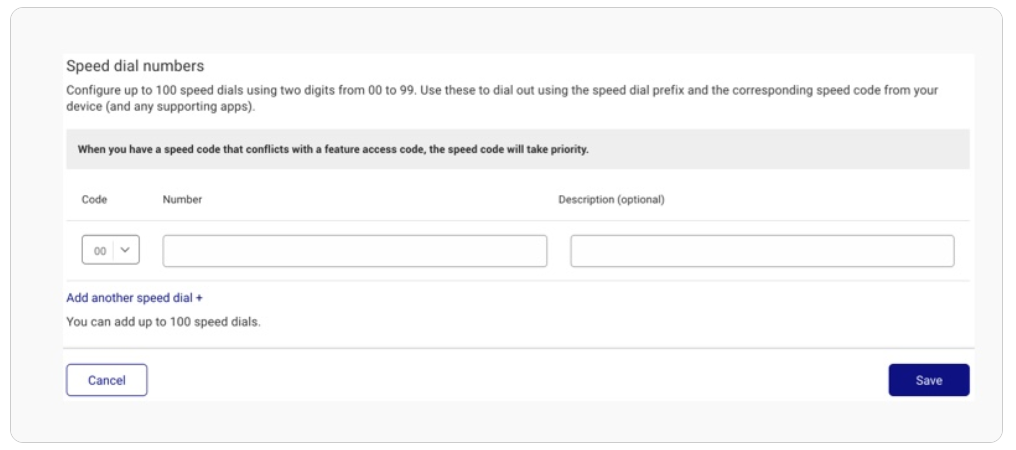Image resolution: width=1016 pixels, height=450 pixels.
Task: Click the vertical divider inside the Code selector
Action: (x=113, y=251)
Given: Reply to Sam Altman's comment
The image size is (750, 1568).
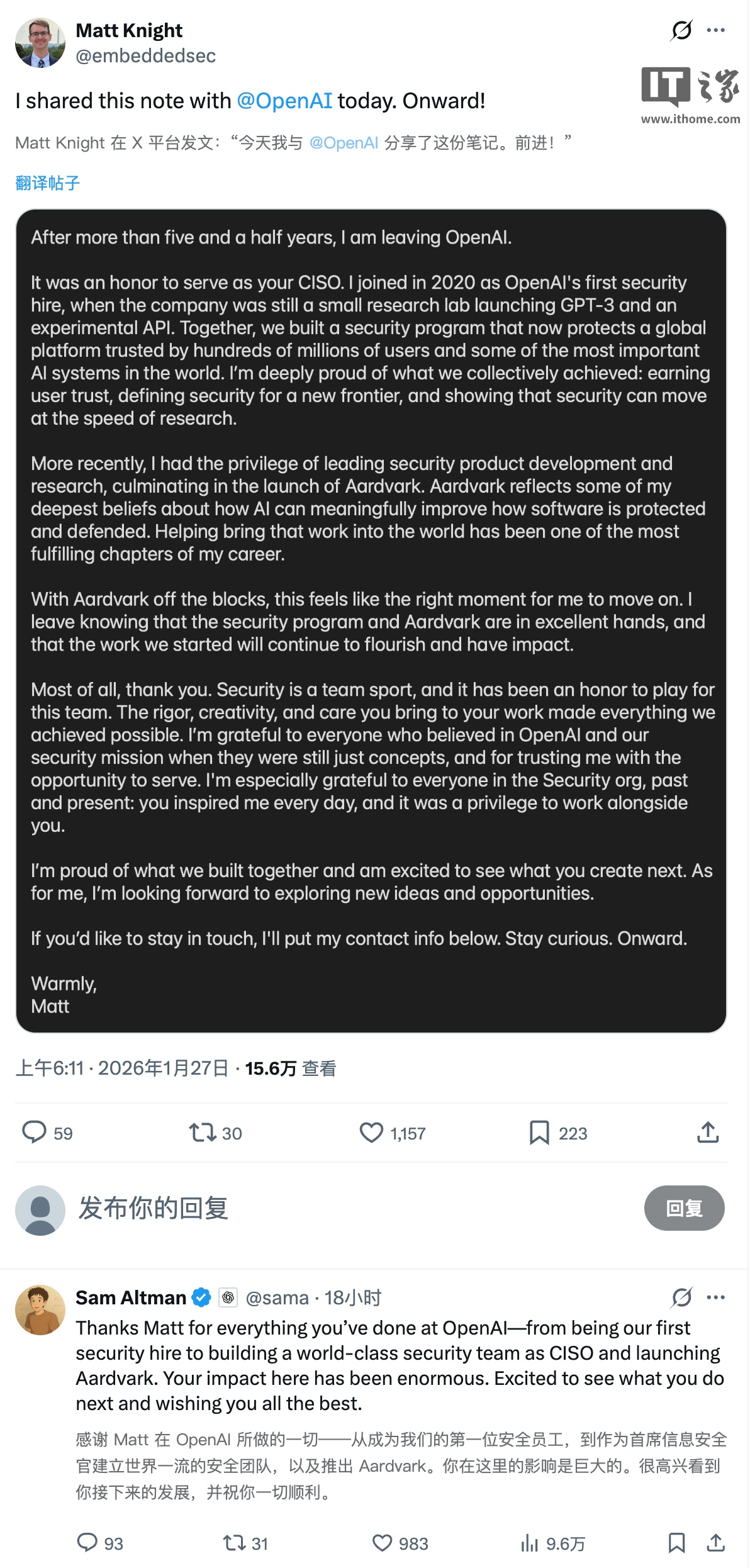Looking at the screenshot, I should (87, 1542).
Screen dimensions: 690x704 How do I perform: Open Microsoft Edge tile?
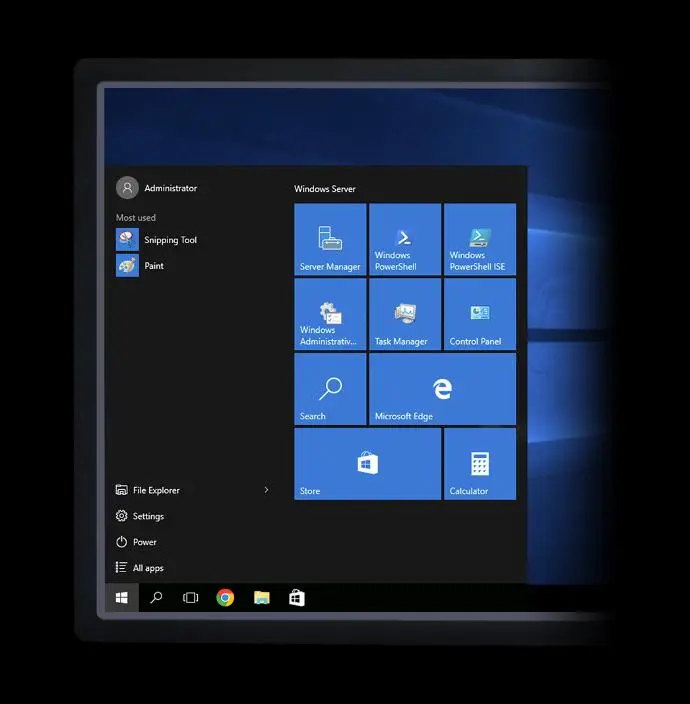click(442, 389)
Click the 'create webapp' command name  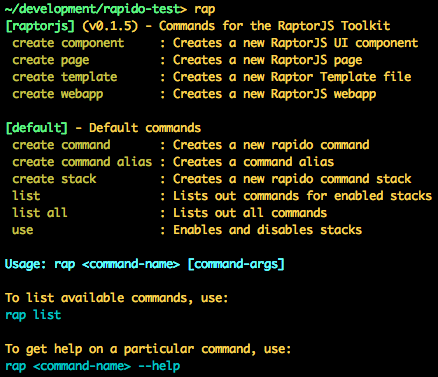pyautogui.click(x=58, y=94)
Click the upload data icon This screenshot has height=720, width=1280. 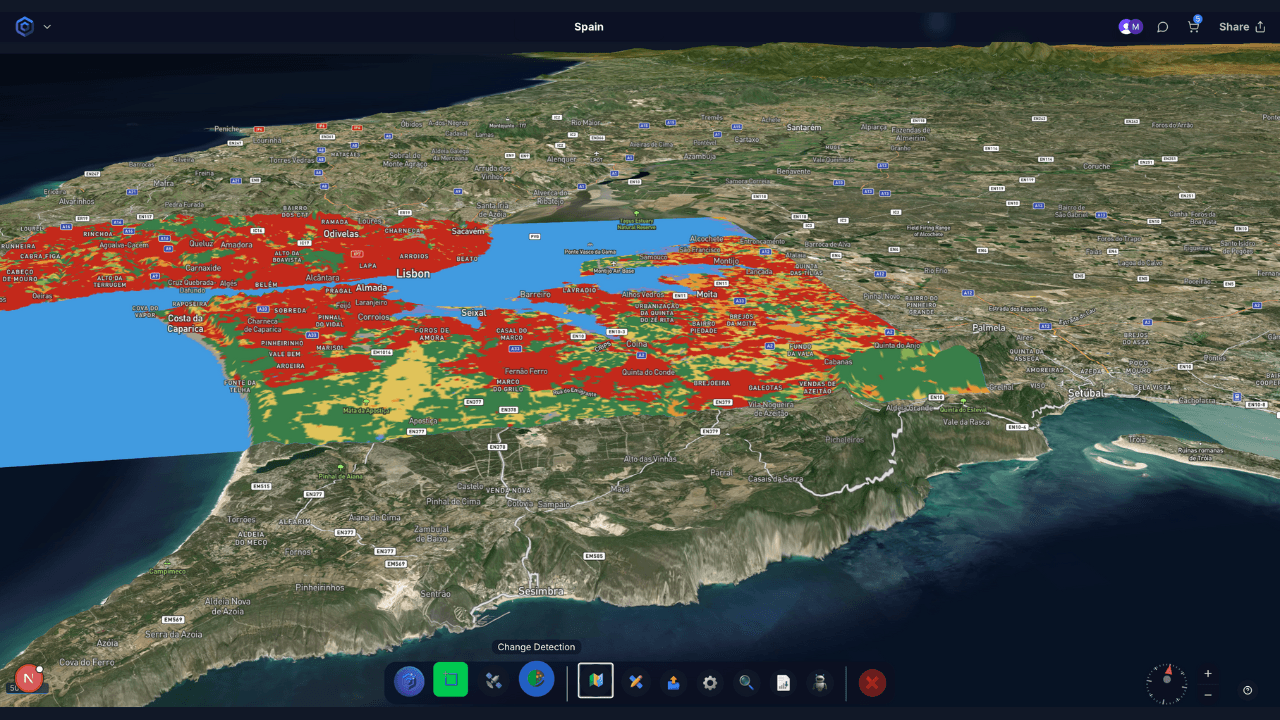673,682
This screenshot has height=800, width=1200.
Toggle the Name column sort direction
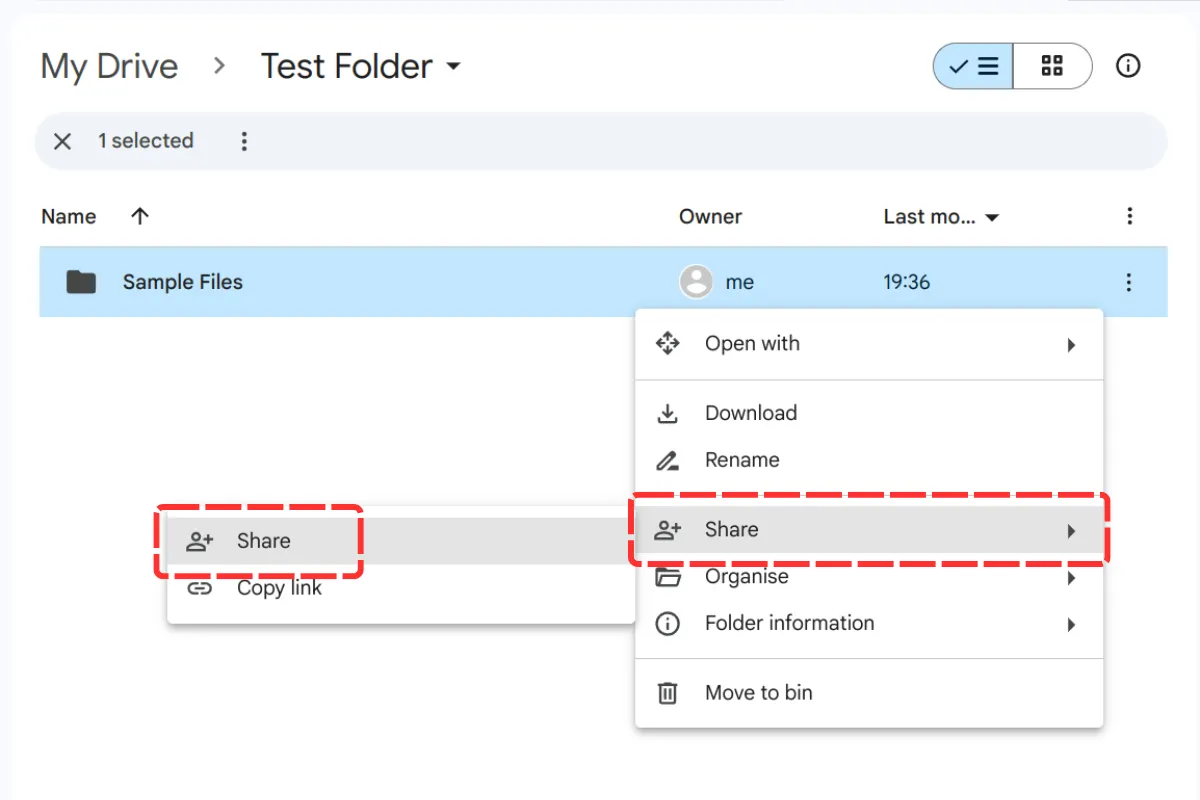(139, 216)
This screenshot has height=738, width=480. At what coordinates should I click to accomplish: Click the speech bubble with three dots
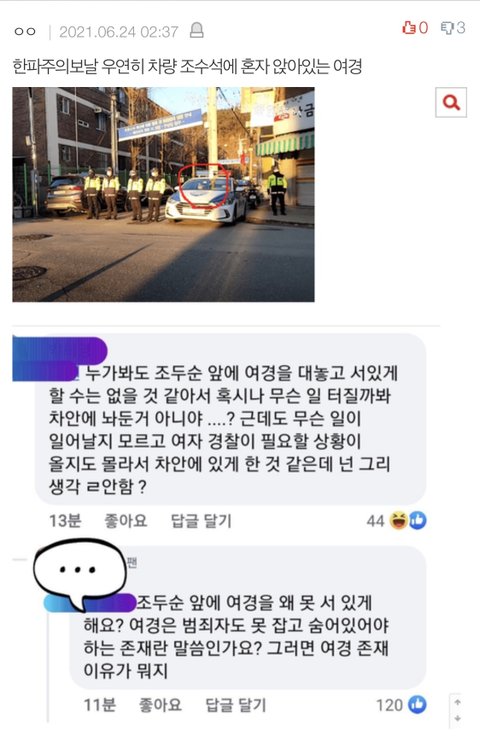coord(79,570)
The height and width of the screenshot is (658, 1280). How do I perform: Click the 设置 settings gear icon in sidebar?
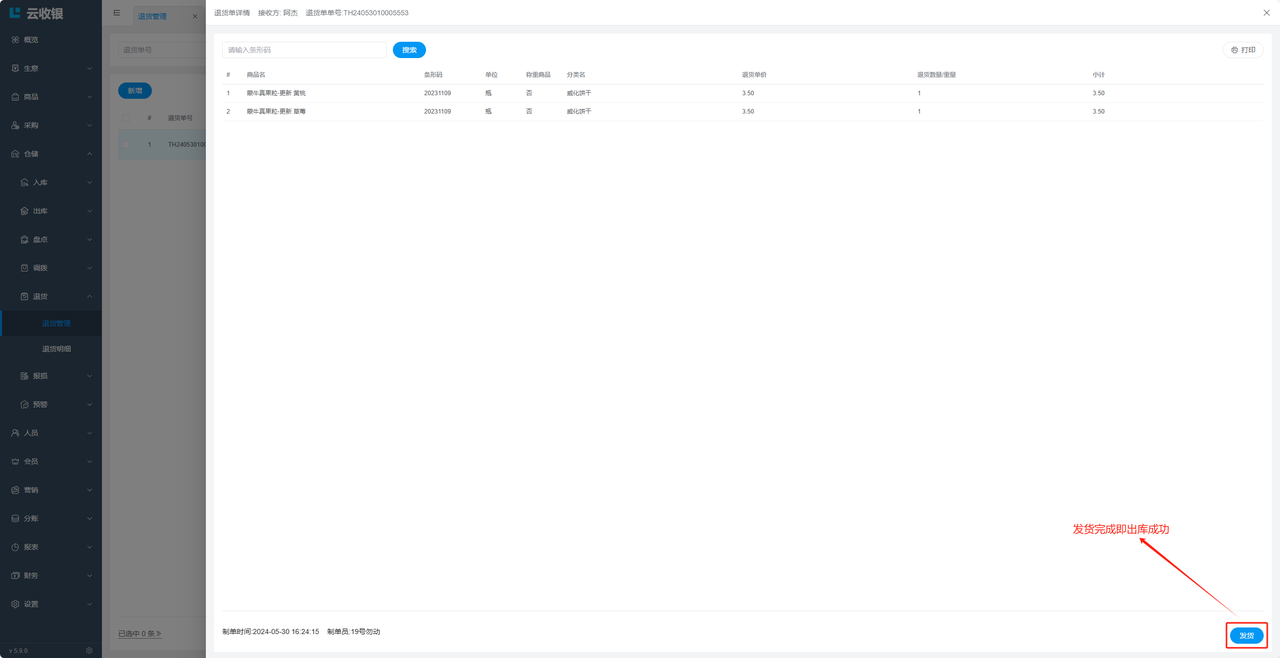coord(15,604)
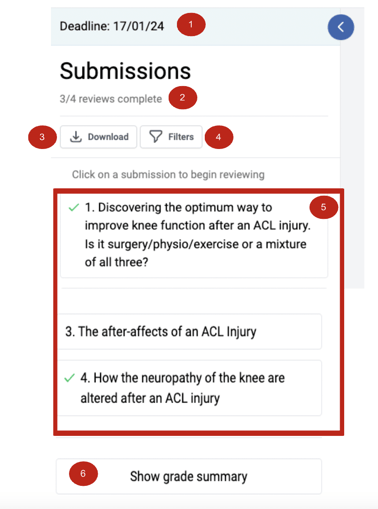Open submission 1 about optimum knee function
The width and height of the screenshot is (378, 509).
(x=194, y=235)
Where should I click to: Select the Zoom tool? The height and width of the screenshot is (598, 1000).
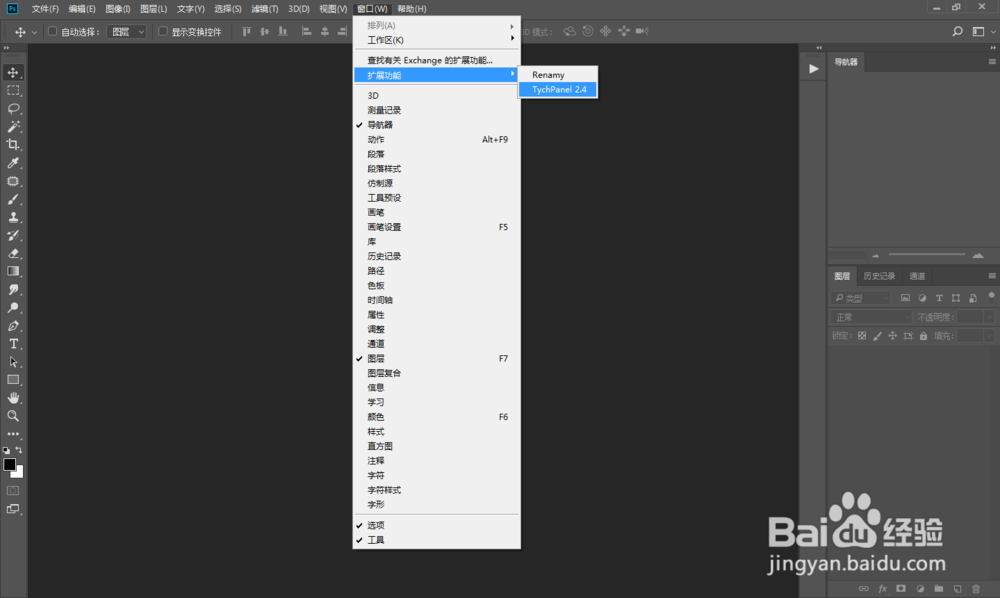tap(14, 416)
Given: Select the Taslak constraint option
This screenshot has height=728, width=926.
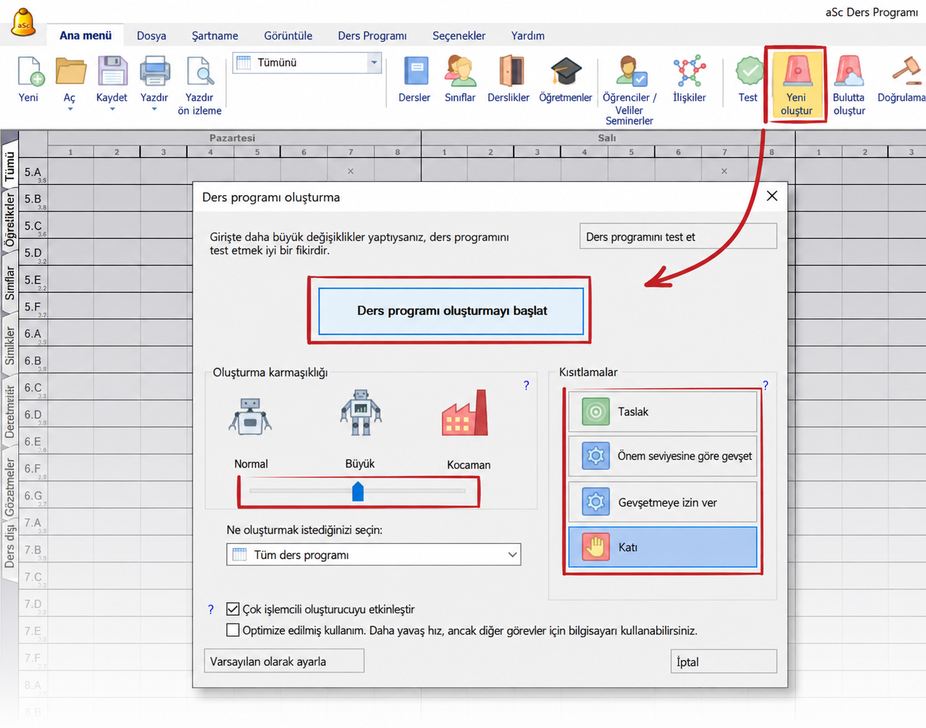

---------------

Aim:
Swap "Select" for "Choose" in everything from the line containing "Where should I" down to the end of the lines, and give those lines again with nothing else changed. Leave the pictures out.

Finished task:
Where should I click to: Choose the Zoom tool? The height and width of the screenshot is (598, 1000).
tap(14, 416)
Given: Choose the Taslak constraint option
This screenshot has height=728, width=926.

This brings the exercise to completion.